In comparison to the "Partisi", the "Maoist Komünist Parti", while claiming no direct links to the PKK, and having a separate ideology, does seem to have a political agenda which prioritizes them more, considering them a primary force of New Democracy.

Like TKP/ML, MKP is determined to carry out a People's War:
"In the final analysis, we are aware that with the devastating power and angry fire of our People's War, we will destroy the reactionary order and overthrow the reactionary class powers."

The armed wing of the major group, the "Partisi", is the People's Liberation Army (HKO). In 2013 the Party's 3rd congress established the People's Partisan Forces (PHG) as a second, urban, armed wing.

==Organisation==

Flag of HKO
Flag of PHG

The party has two armed wings: in rural areas Peoples' Liberation Army (Halk Kurtuluş Ordusu in Turkish, abbreviated as HKO) and in cities People's Partisan Forces (Partizan Halk Güçleri in Turkish, abbreviated as PHG).

Maoist Youth Union (Maoist Gençlik Birliği) is the youth organization of MKP.

Maoist Women's Union (Maoist Kadınlar Birliği) - is women's organization of MKP.
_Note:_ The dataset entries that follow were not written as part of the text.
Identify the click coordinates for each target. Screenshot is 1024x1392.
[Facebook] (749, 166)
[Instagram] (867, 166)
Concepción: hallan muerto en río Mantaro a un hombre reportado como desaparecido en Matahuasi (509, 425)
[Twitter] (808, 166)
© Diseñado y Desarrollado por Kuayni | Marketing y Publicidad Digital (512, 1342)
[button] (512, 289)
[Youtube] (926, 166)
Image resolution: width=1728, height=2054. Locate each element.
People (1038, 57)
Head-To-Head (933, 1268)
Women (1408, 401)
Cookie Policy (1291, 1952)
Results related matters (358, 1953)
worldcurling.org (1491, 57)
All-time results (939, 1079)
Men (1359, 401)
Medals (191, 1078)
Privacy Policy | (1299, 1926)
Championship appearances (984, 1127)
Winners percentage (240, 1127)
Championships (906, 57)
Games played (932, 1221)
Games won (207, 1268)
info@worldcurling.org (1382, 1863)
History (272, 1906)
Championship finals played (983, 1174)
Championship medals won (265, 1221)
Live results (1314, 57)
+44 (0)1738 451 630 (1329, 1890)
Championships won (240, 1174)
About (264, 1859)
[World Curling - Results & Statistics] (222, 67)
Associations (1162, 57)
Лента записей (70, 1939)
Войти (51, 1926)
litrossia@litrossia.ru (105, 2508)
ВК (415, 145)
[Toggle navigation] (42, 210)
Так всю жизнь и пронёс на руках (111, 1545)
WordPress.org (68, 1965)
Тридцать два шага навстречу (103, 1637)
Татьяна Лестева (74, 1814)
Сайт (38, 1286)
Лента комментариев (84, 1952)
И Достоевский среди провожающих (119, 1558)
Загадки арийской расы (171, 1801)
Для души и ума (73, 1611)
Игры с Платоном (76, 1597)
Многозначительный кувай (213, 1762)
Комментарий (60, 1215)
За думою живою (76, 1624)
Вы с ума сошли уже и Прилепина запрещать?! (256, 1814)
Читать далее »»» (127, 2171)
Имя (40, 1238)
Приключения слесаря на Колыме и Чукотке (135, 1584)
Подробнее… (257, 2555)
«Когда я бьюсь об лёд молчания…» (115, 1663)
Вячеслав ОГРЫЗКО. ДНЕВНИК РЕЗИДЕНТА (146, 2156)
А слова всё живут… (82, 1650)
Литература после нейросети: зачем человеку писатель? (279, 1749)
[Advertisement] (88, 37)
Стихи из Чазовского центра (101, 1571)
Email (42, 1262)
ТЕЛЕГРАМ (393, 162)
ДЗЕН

The party has two periodicals titled Devrimci Demokrasi (Revolutionary Democracy) and Sınıf Teorisi (Theory of the Class).

Federation of Democratic Rights (Demokratik Haklar Federasyonu abbreviated as DHF) - is independent mass organization related to MKP.

==Recent activity==
In March 2009, Tamer Bilici, a doctor in service during a 2000 hunger strike in Kandıra F-type prison, was punished by MKP-HKO for being a public enemy because he was blamed for deaths and permanent disabilities of inmates. In September 2009 MKP-HKO claimed responsibility for the death of a retired colonel, Aytekin İçmez. In June 2015, MKP-PHG killed former colonel Fehmi Altinbilek.

==Designation as a terrorist organisation==
The organisation is listed among the 12 active terrorist organisations in Turkey as of 2007 according to Counter-Terrorism and Operations Department of Directorate General for Security (Turkish police).

==Human resources==
A study carried out by the Counter-Terrorism and Operations Department of Directorate General for Security over a sample of files about people convicted of being terrorists under Turkish laws including 826 militants from the organisation and the three other currently active left-wing organisations (see reference 1) 65% of the members are aged 14 to 25, 16,8% 25 to 30 and 17,5% are older than 30. University graduates make up 20,4% of the members, high school graduates 33,5%, secondary school graduates 14%, primary school graduates 29.9% and illiterates 1,9% (while they have no sampled literate non-graduate members).